== Segment start ==

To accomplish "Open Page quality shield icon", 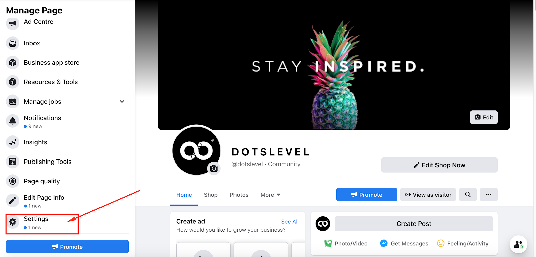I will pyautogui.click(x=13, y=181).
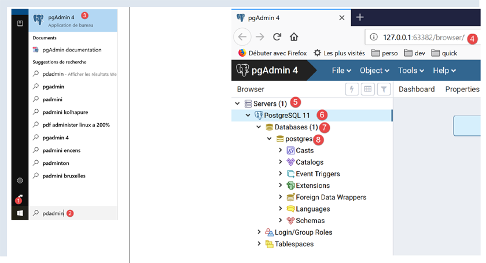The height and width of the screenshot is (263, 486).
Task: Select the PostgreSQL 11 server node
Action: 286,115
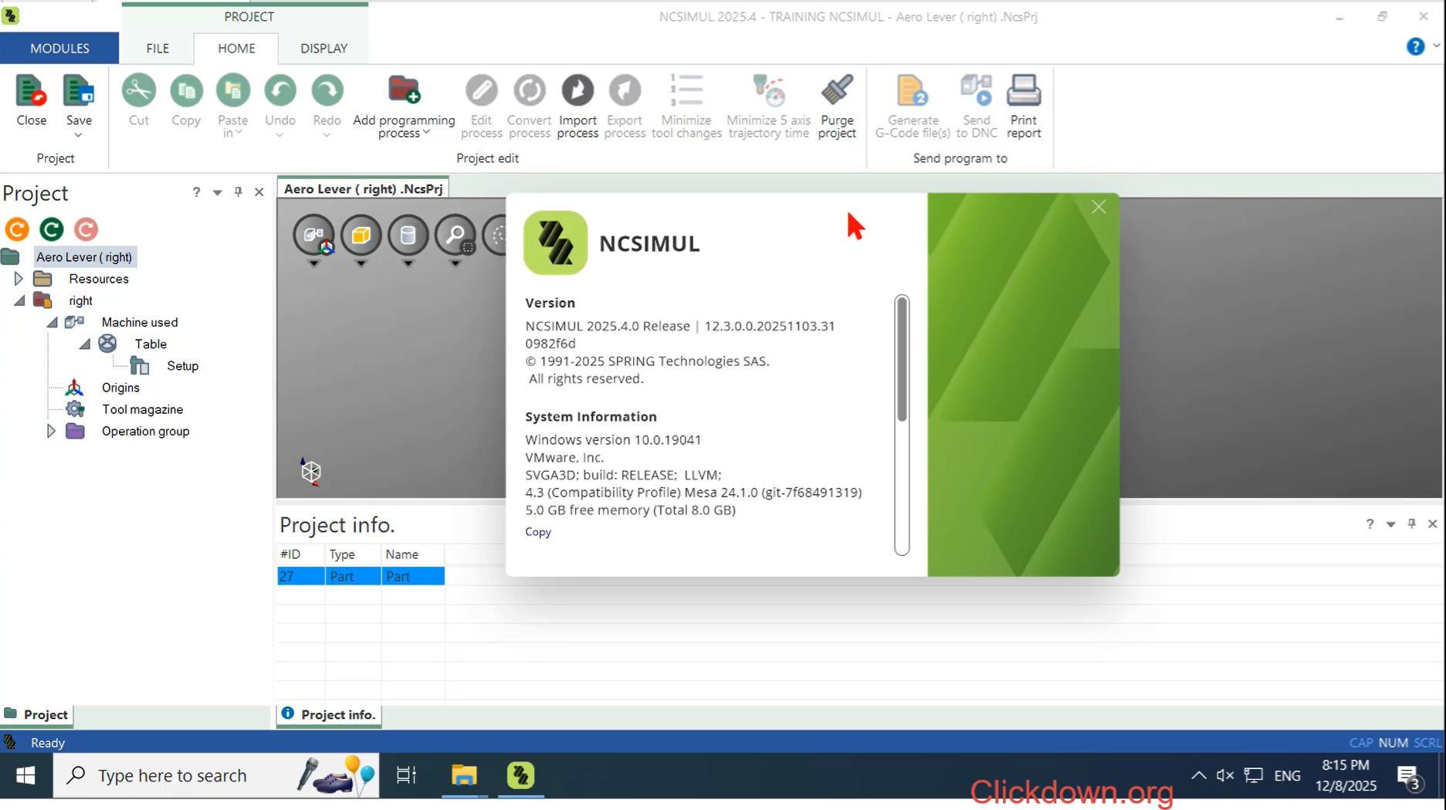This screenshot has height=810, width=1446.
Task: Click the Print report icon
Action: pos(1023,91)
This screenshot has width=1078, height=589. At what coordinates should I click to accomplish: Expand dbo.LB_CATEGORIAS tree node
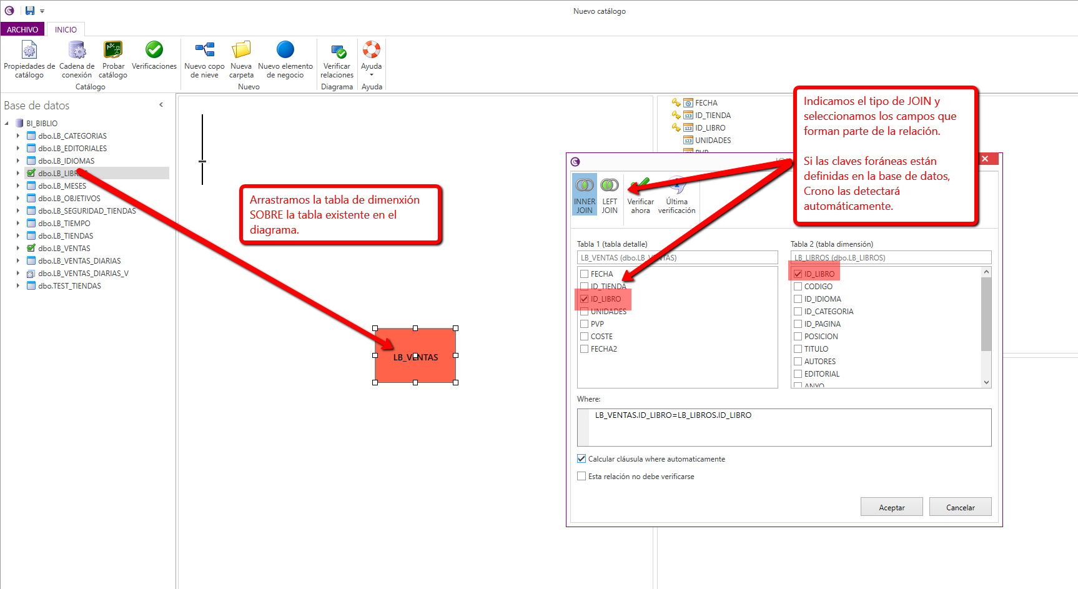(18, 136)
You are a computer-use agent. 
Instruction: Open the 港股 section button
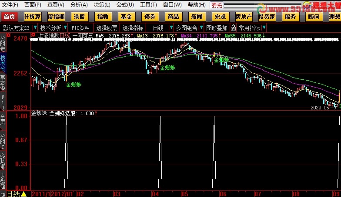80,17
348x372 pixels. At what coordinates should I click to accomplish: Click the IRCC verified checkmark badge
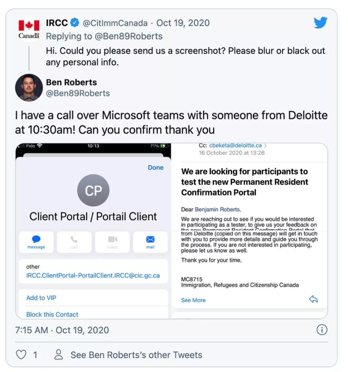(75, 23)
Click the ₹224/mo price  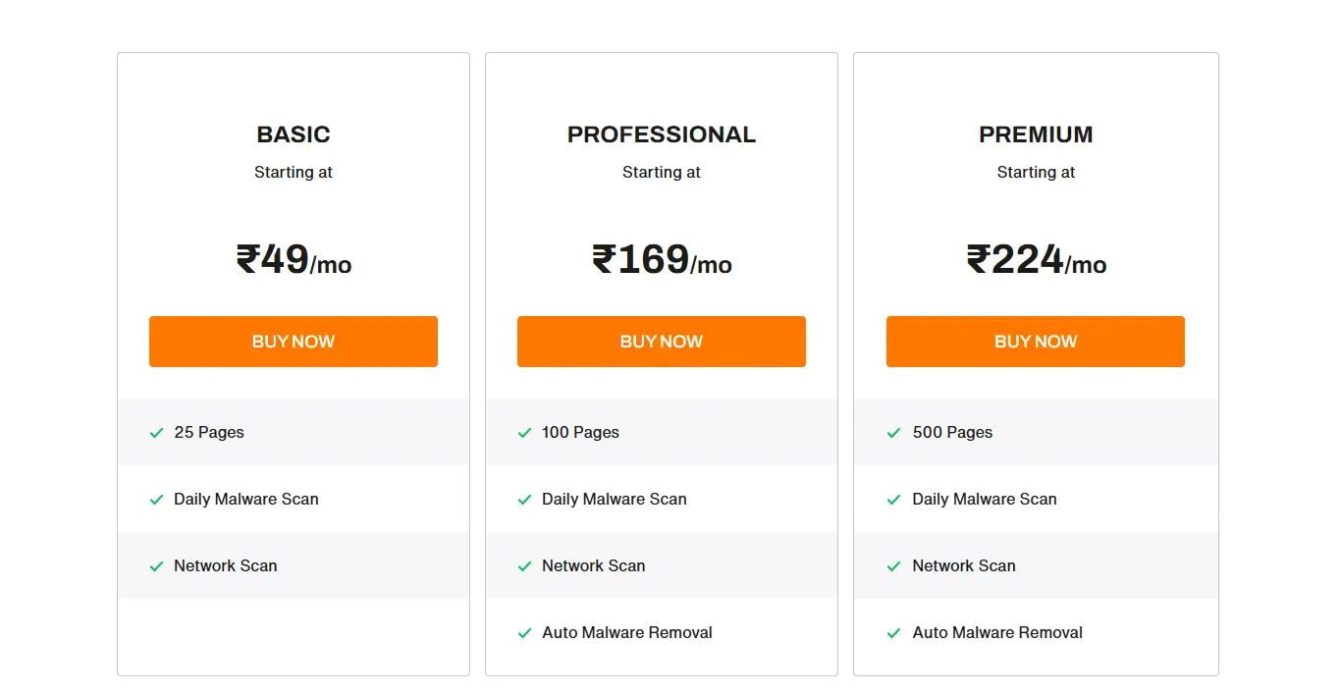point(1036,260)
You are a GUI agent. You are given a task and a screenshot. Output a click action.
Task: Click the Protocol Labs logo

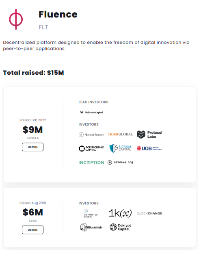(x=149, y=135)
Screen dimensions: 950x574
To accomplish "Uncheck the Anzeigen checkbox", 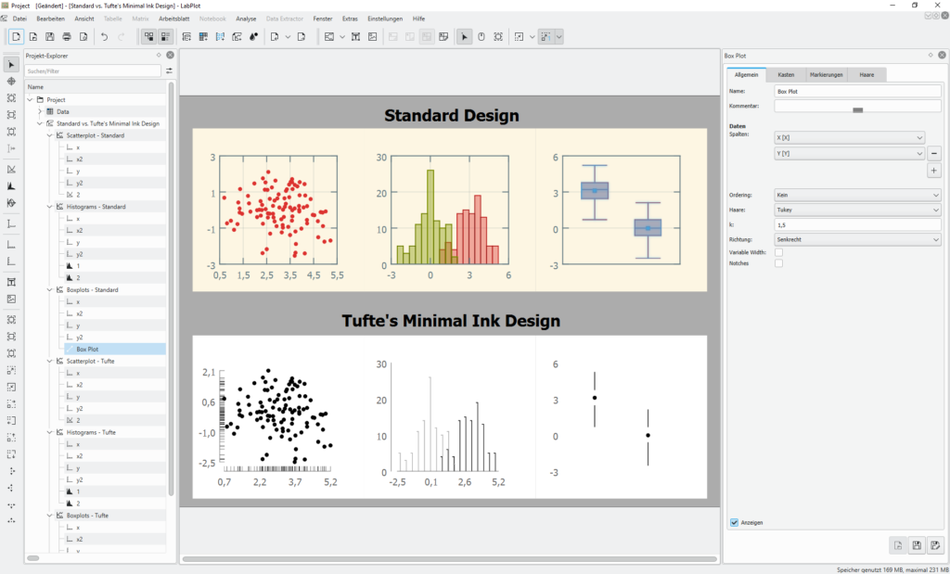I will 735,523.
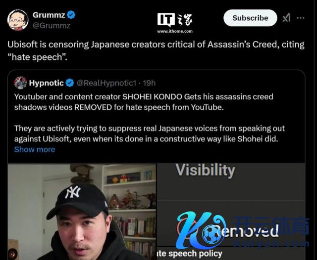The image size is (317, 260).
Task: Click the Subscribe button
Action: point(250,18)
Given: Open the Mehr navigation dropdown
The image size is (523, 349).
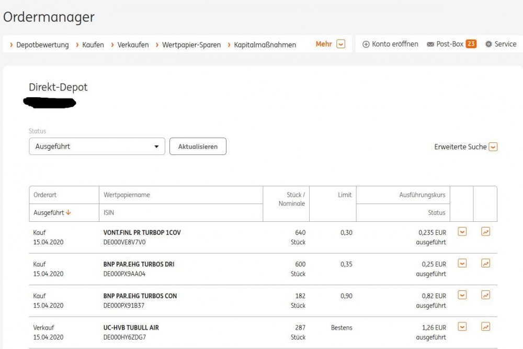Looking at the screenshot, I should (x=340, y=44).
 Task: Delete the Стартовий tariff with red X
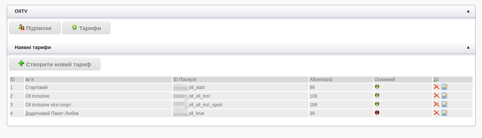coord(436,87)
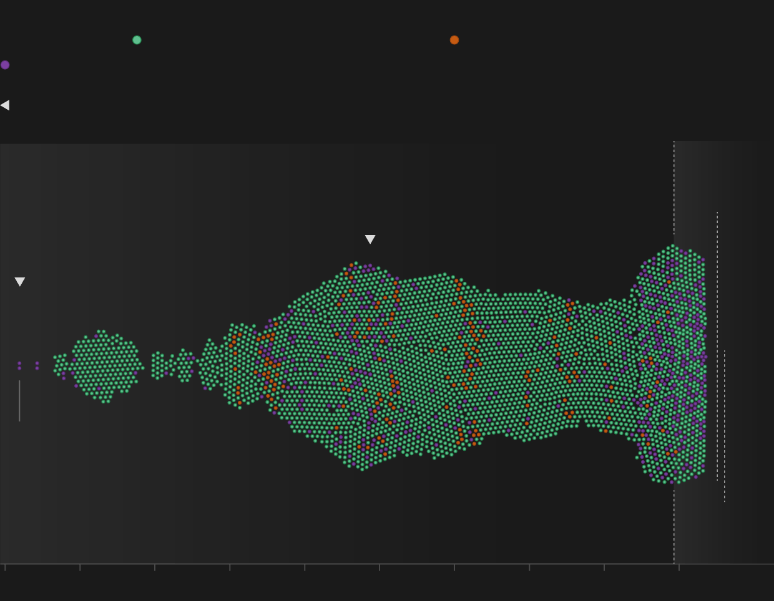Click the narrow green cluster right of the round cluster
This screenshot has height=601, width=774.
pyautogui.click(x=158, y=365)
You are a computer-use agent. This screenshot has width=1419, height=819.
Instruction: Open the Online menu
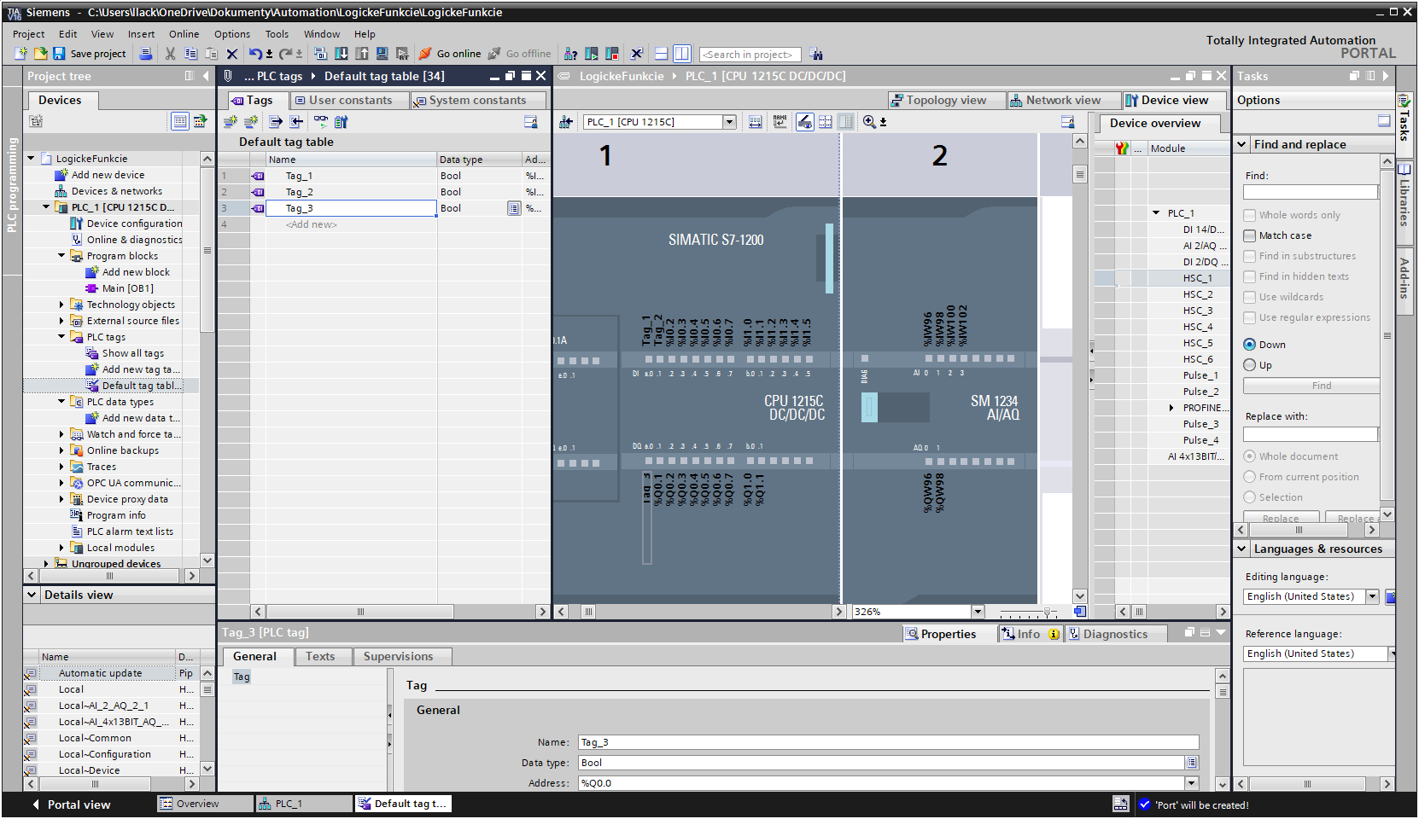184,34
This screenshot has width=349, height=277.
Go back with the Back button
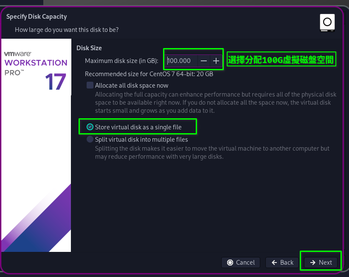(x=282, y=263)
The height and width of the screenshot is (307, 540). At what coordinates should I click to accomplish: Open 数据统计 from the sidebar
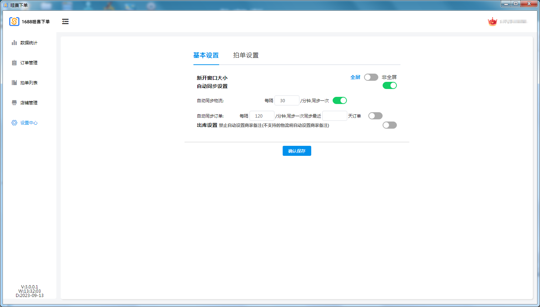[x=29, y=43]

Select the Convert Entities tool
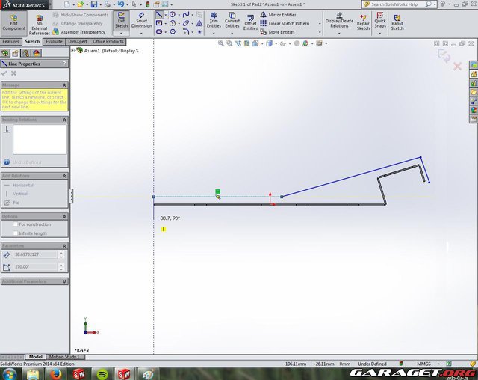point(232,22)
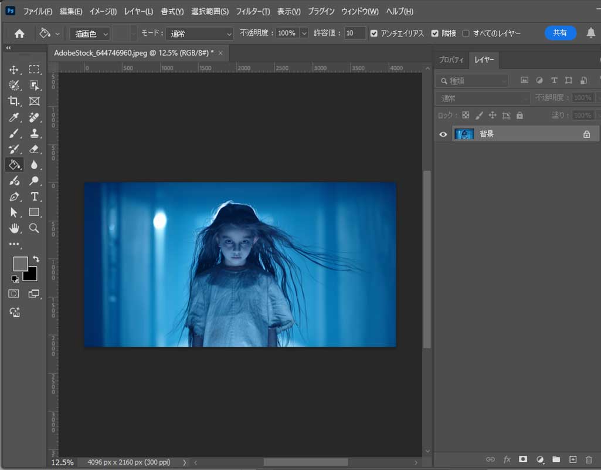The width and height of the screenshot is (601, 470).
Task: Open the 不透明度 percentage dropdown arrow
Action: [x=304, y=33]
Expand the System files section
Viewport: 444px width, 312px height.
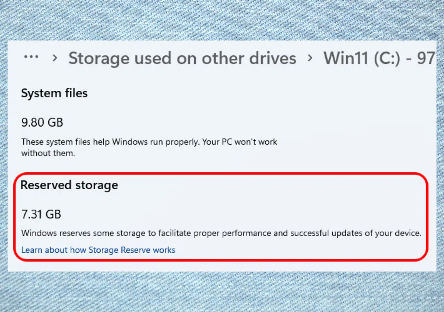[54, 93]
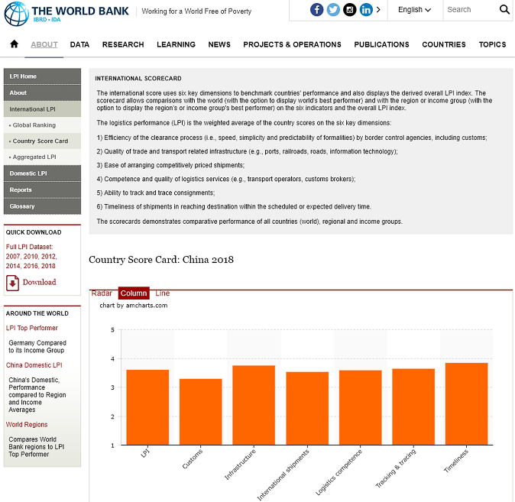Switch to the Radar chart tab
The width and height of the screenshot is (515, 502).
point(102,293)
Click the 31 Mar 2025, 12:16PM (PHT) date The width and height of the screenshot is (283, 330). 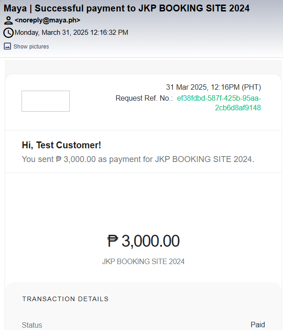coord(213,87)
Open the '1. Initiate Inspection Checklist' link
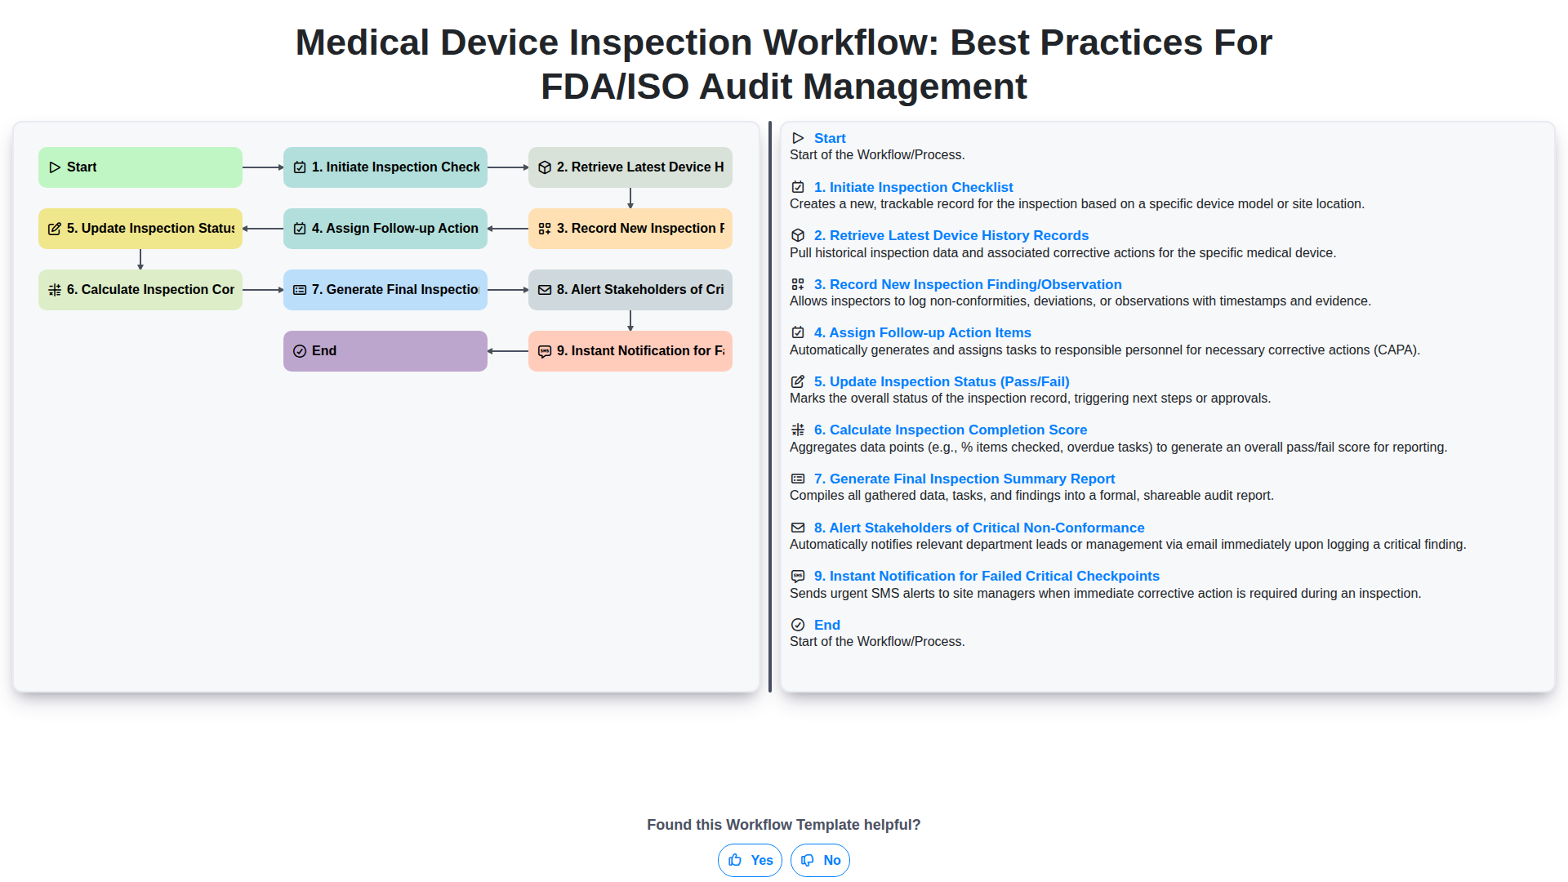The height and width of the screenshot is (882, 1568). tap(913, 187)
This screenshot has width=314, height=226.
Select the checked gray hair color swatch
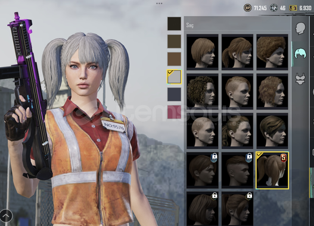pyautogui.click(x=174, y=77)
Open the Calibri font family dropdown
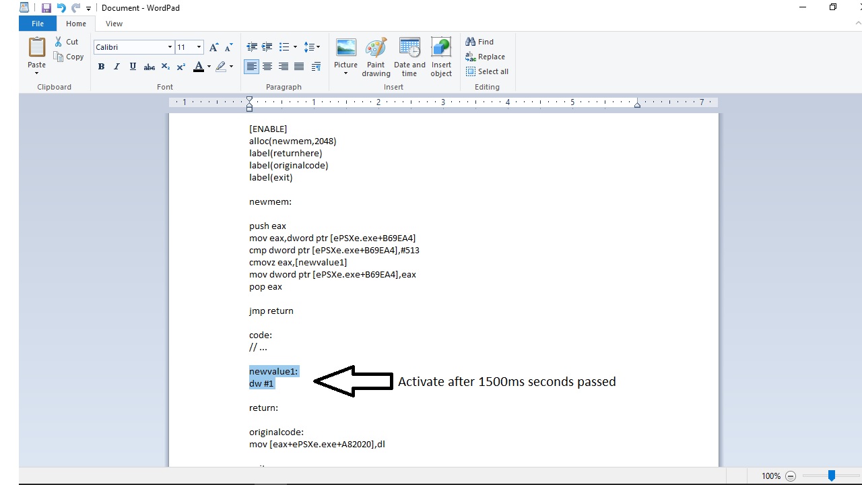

== Segment end ==

§ **WHAT YOU WILL DO**
Scan the records above for the word "agent" and return every line where it occurs.

§ **ANSWER AREA**
You are a computer-use agent. 
You are a GUI agent. You are given a task and a screenshot. Output a click action.
You are a computer-use agent. This screenshot has width=1419, height=819.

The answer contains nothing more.